Stella move a cabeça para cima e para baixo uma vez, dizendo que não há de quê. Empurro a porta, a fecho e corro para a portaria. Eu entro pela porta e subo os degraus, pensativa sobre o que acabou de acontecer. Foi tão... genuíno... Empurro a porta do meu apartamento e deixo as costas contra ela, suspirando ainda. Ah, céus.

— Ei, eu estava quase chamando um uber e indo atrás de você. — Dyanne vem da cozinha.

— Dy, você não vai acreditar no que aconteceu! — Ela vai surtar quando ouvir isso!

— O que aconteceu? — Uma terceira voz surge e um corpo másculo aparece vindo da cozinha, com um pano de prato jogado no ombro.

— Gabe? — O que Gabe faz aqui? Não marcamos de sair pro cinema só no sábado?

— O próprio. Resolvi fazer uma visita e sua amiga sugeriu da gente cozinhar uma macarronada pra quando você chegasse. — Ele me abraça. Retribuo o gesto. Meu semblante se mantém travado de tanto choque com a cena. Quando nos afastamos, ele insiste: — E o que aconteceu?

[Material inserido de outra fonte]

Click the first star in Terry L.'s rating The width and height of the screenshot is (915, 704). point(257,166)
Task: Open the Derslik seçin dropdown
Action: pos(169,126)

— Ah... não foi nada. Coisas do trabalho. Você não vai querer saber de moda. — Invento depressa, para tirar o foco dele da minha pessoa. Eu não me abriria sobre um momento tão particular entre eu e minha chefe com o meu ficante. Bato as palmas. — Enfim, vamos comer dessa macarronada de que tanto falou?

Gabe concorda e Dyanne levanta a sobrancelha. Diferente dele, ela sabe bem quando estou mentindo, mas vai deixar o interrogatório para mais tarde.